_PETUNJUK LATIHAN_
Ketik ulang tanpa perubahan bagian yang dimulai dari baris yang memuat "The height and width of the screenshot is (158, 244)." dan berakhir pada baris yang memuat "coord(876,15)", termasuk kedua baris tersebut.

_Data penunjukan teks dan elemen_
****

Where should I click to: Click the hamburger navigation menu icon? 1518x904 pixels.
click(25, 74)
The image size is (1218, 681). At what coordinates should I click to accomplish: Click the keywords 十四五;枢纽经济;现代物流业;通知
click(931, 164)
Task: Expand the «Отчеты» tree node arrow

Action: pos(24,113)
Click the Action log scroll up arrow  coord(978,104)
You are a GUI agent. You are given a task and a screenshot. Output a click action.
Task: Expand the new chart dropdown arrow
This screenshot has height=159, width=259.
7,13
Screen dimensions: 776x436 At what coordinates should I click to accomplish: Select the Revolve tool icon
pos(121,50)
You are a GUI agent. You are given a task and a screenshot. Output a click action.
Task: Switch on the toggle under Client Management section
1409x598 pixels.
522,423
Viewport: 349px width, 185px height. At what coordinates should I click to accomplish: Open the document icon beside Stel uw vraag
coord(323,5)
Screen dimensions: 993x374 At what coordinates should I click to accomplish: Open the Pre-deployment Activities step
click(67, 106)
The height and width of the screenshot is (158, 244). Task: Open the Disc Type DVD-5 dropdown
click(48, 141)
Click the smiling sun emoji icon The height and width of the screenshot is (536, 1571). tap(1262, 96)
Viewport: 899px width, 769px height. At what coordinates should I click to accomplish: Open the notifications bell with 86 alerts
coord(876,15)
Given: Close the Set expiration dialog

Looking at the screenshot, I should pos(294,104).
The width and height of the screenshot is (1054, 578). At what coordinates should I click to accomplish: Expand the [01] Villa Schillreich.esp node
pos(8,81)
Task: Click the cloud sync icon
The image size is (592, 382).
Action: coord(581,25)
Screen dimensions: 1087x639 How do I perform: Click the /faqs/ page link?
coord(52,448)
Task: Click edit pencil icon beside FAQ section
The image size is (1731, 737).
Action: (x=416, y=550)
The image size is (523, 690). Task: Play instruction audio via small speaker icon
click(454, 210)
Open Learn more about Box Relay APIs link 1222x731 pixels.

****

_JAWABAN SOAL_
The height and width of the screenshot is (158, 244). Task: Open the Disc Type DVD-5 dropdown
click(48, 141)
Click the smiling sun emoji icon The height and width of the screenshot is (536, 1571). tap(1262, 96)
Viewport: 899px width, 769px height. At what coordinates should I click to accomplish: Open the notifications bell with 86 alerts
coord(876,15)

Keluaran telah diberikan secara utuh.